■ **INPUT**:

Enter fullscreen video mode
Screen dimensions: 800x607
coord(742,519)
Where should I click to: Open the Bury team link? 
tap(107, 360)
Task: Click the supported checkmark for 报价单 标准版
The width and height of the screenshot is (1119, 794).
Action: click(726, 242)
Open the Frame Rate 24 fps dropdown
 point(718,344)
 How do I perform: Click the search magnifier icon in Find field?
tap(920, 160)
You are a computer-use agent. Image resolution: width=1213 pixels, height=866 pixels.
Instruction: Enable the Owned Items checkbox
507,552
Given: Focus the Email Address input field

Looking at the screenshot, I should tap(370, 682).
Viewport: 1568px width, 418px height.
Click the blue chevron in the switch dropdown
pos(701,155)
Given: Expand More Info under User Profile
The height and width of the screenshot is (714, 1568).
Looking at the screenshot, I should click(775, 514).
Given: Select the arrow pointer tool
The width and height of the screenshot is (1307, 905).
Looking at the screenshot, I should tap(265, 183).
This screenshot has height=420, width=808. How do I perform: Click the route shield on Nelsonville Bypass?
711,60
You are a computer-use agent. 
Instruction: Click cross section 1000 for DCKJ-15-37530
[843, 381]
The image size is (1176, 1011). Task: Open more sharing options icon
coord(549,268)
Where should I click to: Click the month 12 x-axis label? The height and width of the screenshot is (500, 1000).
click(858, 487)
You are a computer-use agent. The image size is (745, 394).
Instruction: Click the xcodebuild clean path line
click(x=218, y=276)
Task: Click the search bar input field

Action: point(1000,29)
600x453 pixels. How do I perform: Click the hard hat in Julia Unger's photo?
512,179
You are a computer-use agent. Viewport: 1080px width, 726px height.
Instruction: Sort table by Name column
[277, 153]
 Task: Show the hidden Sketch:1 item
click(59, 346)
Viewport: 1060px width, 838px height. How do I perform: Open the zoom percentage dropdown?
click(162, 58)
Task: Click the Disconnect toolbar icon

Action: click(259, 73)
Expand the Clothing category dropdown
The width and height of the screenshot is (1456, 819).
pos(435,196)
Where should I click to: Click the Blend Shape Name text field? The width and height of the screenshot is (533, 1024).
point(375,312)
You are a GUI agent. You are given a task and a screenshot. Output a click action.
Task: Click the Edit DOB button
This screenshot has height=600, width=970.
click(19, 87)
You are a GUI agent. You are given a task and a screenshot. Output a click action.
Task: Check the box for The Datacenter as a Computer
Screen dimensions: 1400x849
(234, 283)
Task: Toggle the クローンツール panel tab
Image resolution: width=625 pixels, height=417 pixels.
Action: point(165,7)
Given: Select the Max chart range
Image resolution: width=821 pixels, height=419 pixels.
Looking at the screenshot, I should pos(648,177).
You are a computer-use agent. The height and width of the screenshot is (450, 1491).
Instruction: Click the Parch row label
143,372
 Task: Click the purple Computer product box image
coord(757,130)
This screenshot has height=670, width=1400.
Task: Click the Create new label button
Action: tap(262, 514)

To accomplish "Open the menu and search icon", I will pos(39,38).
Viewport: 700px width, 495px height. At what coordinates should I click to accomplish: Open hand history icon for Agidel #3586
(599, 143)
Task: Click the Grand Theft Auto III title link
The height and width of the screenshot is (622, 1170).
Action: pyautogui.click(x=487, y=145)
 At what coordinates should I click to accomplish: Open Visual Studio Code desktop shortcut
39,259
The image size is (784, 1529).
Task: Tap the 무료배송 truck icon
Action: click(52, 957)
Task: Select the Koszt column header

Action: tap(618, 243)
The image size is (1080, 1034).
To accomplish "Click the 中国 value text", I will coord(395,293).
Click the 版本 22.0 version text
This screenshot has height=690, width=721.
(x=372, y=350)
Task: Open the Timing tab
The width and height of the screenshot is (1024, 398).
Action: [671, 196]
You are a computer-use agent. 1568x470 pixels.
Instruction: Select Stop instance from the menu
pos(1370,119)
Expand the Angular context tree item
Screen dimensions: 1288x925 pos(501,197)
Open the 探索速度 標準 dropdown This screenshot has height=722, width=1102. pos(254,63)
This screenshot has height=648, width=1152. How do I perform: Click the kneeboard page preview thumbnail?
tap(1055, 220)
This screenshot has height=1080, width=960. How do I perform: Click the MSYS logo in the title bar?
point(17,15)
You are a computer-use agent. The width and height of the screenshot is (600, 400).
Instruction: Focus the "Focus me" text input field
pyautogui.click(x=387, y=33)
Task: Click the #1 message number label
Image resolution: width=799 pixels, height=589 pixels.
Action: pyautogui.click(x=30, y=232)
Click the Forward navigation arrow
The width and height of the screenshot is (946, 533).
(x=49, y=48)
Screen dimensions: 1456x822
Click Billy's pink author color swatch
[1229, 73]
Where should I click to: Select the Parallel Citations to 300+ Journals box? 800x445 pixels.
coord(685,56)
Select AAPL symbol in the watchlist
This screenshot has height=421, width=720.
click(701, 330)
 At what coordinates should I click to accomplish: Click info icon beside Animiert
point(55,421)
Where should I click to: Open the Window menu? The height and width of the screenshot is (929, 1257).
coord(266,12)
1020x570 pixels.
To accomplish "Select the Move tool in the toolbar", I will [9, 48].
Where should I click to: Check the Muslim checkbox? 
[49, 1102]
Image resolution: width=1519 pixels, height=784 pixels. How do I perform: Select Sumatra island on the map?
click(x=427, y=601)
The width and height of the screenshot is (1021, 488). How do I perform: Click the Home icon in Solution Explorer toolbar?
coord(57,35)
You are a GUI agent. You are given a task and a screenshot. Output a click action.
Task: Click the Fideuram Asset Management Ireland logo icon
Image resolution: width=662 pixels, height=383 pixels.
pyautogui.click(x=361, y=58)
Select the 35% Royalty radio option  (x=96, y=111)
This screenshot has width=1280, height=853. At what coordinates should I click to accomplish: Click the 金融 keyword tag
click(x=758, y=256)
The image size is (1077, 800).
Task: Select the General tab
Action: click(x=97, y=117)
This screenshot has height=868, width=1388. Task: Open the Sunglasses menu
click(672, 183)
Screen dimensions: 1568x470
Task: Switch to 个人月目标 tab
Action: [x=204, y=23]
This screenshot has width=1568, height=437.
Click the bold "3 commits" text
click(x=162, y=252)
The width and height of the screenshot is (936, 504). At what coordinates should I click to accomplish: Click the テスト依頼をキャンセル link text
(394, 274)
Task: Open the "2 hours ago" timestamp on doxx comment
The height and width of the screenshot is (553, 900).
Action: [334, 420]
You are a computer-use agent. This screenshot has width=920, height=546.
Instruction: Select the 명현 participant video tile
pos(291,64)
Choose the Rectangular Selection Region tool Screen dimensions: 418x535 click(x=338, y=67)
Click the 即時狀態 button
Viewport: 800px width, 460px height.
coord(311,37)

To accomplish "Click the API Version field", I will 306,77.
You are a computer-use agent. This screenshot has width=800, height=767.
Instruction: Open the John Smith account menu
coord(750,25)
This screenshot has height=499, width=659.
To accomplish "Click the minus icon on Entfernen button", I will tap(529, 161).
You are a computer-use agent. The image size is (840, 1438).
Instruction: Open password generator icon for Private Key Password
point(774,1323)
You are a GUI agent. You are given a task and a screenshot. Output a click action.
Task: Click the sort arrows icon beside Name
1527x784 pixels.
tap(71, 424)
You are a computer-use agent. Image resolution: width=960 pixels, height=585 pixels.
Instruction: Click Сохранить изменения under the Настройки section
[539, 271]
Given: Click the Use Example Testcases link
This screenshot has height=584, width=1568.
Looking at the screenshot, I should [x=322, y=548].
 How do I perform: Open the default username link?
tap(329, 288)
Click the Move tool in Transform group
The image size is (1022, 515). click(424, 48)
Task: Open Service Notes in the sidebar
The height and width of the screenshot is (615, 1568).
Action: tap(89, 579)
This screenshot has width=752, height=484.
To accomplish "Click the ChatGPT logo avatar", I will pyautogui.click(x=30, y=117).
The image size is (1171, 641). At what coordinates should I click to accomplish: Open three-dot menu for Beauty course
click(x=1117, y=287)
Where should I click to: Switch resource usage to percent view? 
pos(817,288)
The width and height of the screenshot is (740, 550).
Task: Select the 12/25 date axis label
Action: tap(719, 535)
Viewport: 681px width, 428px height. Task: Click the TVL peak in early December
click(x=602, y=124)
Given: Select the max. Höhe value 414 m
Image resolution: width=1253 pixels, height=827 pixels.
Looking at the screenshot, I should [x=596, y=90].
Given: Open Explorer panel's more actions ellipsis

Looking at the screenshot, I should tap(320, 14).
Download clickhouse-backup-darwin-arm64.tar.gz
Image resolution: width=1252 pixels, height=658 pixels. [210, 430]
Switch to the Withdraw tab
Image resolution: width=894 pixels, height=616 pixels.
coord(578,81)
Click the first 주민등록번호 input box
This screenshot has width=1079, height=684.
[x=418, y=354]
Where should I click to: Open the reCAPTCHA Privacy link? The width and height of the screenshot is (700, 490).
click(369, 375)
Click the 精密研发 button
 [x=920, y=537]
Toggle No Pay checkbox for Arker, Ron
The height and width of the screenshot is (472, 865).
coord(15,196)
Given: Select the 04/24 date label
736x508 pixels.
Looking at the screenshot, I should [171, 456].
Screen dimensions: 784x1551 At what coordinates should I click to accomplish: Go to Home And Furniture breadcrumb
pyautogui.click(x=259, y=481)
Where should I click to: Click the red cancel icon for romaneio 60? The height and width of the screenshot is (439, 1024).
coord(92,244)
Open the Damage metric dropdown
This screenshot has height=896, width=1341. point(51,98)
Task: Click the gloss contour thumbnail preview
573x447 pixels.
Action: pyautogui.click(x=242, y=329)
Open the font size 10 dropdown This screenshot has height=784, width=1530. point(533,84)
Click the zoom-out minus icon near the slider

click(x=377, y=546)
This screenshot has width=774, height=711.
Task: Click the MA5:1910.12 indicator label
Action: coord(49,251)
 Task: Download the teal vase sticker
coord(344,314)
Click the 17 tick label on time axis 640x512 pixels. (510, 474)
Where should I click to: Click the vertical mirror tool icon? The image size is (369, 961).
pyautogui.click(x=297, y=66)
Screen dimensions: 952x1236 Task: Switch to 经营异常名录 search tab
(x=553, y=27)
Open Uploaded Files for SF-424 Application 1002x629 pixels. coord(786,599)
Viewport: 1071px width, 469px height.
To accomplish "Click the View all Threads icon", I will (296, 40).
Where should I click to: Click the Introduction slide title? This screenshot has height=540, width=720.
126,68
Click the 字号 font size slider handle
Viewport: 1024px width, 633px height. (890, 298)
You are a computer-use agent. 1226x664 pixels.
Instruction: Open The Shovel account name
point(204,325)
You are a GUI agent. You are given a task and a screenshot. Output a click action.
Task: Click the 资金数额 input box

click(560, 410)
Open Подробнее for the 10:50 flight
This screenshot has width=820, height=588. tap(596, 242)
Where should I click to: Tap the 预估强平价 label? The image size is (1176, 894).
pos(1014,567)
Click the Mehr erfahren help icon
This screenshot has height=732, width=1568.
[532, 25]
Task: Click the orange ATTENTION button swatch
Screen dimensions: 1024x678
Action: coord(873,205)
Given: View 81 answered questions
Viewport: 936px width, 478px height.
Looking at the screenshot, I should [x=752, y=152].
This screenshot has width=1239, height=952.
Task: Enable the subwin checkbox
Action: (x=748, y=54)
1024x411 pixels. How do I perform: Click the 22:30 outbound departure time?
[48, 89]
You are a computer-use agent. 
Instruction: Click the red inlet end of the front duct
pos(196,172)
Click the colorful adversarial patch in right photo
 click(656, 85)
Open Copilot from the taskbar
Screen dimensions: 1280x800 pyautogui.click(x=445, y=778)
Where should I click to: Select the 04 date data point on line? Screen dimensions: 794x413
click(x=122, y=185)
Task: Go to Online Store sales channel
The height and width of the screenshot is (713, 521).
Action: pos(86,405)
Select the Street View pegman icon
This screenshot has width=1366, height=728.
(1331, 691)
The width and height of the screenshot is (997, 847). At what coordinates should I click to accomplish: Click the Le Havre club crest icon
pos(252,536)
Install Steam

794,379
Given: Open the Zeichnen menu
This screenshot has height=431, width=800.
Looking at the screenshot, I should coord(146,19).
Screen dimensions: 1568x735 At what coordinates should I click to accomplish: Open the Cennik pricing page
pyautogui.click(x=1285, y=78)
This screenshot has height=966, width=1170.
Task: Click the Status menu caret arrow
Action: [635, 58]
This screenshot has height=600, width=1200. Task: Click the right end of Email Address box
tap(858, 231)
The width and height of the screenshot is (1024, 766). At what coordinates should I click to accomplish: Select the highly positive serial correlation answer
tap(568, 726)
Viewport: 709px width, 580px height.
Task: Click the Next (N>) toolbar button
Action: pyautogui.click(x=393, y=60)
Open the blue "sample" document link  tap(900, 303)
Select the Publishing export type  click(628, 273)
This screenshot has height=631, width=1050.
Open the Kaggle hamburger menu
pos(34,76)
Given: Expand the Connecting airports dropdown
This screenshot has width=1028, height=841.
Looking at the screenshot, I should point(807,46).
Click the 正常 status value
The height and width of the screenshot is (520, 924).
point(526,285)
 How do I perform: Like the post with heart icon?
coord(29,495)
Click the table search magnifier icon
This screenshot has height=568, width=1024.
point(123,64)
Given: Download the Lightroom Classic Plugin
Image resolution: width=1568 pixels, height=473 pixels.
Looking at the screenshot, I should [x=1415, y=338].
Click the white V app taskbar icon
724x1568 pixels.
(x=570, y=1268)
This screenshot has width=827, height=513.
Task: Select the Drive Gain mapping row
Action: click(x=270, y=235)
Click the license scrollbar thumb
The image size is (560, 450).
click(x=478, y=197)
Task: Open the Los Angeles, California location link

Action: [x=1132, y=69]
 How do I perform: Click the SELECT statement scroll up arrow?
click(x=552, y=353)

■ **EXERCISE DESCRIPTION**: Your reply should be a single number: the count of lines above that include the string "Toggle".

■ **OUTPUT BELOW**: 2